#### [Stored records]
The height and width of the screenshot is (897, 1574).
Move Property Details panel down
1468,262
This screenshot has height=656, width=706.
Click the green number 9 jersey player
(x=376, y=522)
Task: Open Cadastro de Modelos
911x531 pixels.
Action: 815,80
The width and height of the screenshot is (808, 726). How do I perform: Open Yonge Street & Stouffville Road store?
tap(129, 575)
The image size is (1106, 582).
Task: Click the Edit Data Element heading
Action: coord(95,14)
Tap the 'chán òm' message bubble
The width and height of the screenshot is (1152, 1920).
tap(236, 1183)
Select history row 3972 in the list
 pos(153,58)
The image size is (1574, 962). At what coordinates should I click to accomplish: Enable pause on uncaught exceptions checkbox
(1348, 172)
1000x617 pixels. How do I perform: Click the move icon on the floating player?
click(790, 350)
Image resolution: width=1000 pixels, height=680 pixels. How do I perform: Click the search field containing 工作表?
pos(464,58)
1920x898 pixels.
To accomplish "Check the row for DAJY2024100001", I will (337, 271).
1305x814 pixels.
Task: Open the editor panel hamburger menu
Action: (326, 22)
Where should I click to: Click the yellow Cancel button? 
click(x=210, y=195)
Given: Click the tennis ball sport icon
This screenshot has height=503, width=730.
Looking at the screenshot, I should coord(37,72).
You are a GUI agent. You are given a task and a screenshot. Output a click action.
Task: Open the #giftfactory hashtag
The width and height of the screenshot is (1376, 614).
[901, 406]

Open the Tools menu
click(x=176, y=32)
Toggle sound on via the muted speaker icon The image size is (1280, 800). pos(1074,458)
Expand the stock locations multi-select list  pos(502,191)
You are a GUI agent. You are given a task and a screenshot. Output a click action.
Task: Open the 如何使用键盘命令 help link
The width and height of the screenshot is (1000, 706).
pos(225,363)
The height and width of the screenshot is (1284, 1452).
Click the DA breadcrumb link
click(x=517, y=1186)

#### [PROBLEM TO SOLVE]
The lines to output run from the one containing "This screenshot has height=503, width=730." through the last line of the records above; repeat them exactly and nothing more.

#### [RESULT]
This screenshot has height=503, width=730.
Looking at the screenshot, I should coord(37,72).
You are a GUI agent. You are given a task and a screenshot. Output a click action.
Task: Open the #giftfactory hashtag
The width and height of the screenshot is (1376, 614).
[901, 406]

Open the Tools menu
click(x=176, y=32)
Toggle sound on via the muted speaker icon The image size is (1280, 800). pos(1074,458)
Expand the stock locations multi-select list  pos(502,191)
You are a GUI agent. You are given a task and a screenshot. Output a click action.
Task: Open the 如何使用键盘命令 help link
The width and height of the screenshot is (1000, 706).
pos(225,363)
The height and width of the screenshot is (1284, 1452).
Click the DA breadcrumb link
click(x=517, y=1186)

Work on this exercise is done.